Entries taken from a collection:
-*-*-
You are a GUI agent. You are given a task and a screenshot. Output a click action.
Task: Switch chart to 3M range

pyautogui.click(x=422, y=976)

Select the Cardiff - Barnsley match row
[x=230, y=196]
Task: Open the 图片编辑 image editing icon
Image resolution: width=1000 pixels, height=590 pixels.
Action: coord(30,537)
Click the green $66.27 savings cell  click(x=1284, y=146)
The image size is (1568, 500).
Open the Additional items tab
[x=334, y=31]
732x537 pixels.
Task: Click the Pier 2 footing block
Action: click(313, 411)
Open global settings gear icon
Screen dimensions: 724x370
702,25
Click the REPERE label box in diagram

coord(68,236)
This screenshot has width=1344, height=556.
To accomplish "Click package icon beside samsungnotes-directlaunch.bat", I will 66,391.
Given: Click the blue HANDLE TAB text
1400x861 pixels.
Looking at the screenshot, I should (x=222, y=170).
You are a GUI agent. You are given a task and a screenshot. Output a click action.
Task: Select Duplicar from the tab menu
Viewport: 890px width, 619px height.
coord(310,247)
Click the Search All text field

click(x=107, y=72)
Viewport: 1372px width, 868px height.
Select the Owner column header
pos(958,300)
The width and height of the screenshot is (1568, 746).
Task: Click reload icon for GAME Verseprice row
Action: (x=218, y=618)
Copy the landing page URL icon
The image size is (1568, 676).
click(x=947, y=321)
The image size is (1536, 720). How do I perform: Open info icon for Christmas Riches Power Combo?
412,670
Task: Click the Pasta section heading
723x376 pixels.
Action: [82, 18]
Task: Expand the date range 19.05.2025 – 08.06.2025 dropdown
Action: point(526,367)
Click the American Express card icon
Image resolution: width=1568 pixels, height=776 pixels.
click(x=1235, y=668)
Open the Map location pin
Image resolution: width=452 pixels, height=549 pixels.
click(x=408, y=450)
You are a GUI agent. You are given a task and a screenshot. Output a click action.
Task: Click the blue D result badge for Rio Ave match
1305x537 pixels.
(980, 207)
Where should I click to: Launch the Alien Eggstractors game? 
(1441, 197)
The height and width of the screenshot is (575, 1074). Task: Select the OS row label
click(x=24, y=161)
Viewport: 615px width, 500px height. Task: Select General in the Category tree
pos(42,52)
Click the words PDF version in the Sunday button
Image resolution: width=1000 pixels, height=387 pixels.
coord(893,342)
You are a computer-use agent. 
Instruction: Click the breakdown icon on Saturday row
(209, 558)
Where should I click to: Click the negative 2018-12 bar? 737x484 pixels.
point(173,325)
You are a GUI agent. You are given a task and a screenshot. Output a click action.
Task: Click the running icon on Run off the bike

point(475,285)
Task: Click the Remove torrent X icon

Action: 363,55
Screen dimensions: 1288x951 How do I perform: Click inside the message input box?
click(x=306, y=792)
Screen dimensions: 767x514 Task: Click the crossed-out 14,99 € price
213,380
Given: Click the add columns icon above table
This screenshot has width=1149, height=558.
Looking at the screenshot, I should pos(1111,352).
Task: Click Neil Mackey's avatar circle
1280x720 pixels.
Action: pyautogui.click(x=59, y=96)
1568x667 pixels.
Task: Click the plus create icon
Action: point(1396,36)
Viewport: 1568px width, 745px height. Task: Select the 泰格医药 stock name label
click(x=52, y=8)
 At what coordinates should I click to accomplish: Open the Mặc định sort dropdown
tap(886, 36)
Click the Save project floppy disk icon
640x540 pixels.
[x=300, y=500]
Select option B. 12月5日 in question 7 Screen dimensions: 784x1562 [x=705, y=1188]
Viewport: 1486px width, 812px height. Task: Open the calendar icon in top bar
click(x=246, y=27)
-*-*-
Above are the records; print exactly the lines from the line with "At what coordinates" to the line with "Select option B.", including both, and nothing else.

Response
 At what coordinates should I click to accomplish: Open the Mặc định sort dropdown
tap(886, 36)
Click the Save project floppy disk icon
640x540 pixels.
[x=300, y=500]
Select option B. 12月5日 in question 7 Screen dimensions: 784x1562 [x=705, y=1188]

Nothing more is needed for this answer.